Um passeio combinado a partir de Amalfi cobrindo a Grotta dello Smeraldo e Positano pelo mar demora aproximadamente 3–4 horas. O aluguer de barcos de meio dia no porto começa em torno de €80 para um pequeno barco de condução própria (sem licença necessária abaixo de 40 cv), permitindo uma exploração independente.

Perguntas frequentes sobre Amalfi

Vale a pena visitar Amalfi em comparação com Positano?

Para a maioria dos viajantes, sim. Amalfi tem mais substância: um genuíno monumento medieval (o Duomo), uma cidade local em funcionamento, melhores ligações de transportes e preços mais baixos. Positano vence em drama visual e qualidade de praia; Amalfi vence em história e praticidade. Consulte comparação das cidades da Costa Amalfitana.

Quanto tempo precisa em Amalfi?

Meio dia é suficiente para ver o Duomo, o Claustro do Paraíso, o Museo della Carta e almoçar. Um dia inteiro acrescenta o trilho do Valle dei Mulini, uma ida a Atrani e uma excursão de barco. As pernoites fazem sentido como base para Ravello e os trilhos de montanha.

Pode chegar a Amalfi sem carro?

Facilmente. A cidade está excepcionalmente bem ligada pelo autocarro SITA (de Sorrento e Salerno) e por ferry sazonal de Nápoles, Salerno, Positano e Sorrento. É uma das cidades mais fáceis da Costa Amalfitana de alcançar sem carro.

O que é a colatura di alici?

Um molho de anchova fermentado produzido drenando lentamente anchovas salgadas através de um barril de castanheiro durante 2–3 anos. É um condimento culinário usado com moderação em massa, legumes e bruschetta — algumas gotas substituem o sal e acrescentam profundidade de umami. Produzido principalmente em Cetara (20 km a leste), mas amplamente vendido nas lojas de Amalfi. Uma garrafa de 100 ml custa €8–€15 conforme a qualidade; procure produtores com rótulo de Cetara.

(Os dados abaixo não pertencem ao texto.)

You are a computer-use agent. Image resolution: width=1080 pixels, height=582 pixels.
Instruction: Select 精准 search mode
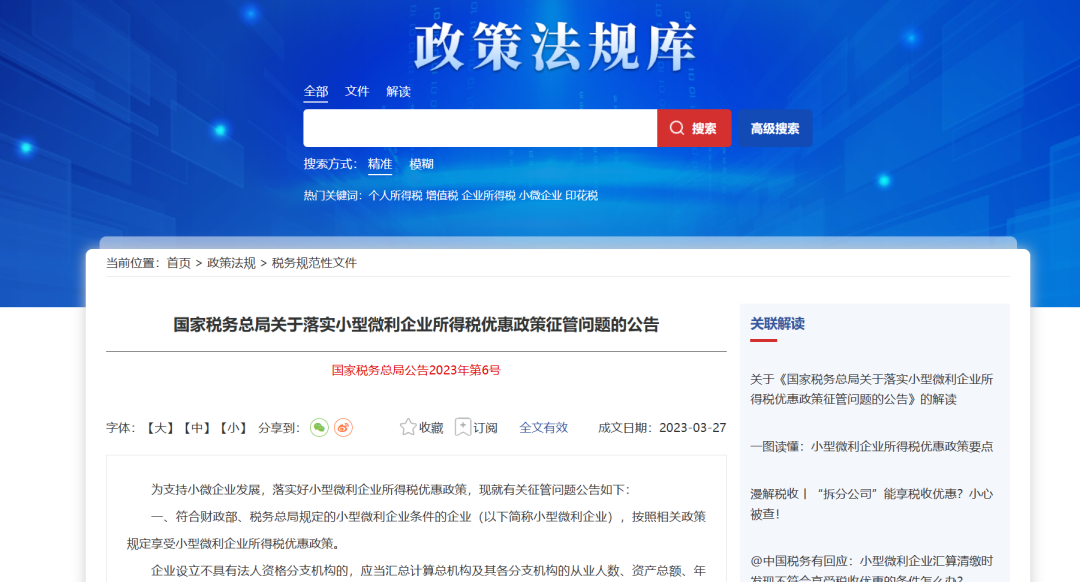tap(379, 164)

Quando se realiza o Festival de Ravello?

O Festival de Ravello (música clássica e contemporânea) decorre de finais de junho até finais de setembro, com espetáculos no palco à beira do precipício da Villa Rufolo. Os bilhetes vendem-se meses antes para os concertos principais. Consulte o guia de Ravello para mais detalhes.

Vale o Claustro do Paraíso os €3 de entrada?

Sim, claramente. É uma das peças de arquitetura normando-árabe mais distintivas da Campânia, e a combinação com a cripta torna-o a visita mais completa a um grande monumento medieval da Costa Amalfitana. A visita combinada de 30 minutos tem uma boa relação qualidade-preço.

Como se vai de Amalfi para Ravello?

Autocarro SITA a partir do terminal principal perto do porto de Amalfi, aproximadamente a cada 30–60 minutos, 20 minutos, cerca de €1,30. Os táxis cobram €20–€30. Não há outra opção de transporte público; conduzir é possível, mas o estacionamento em Ravello é limitado. Consulte Ravello para mais detalhes.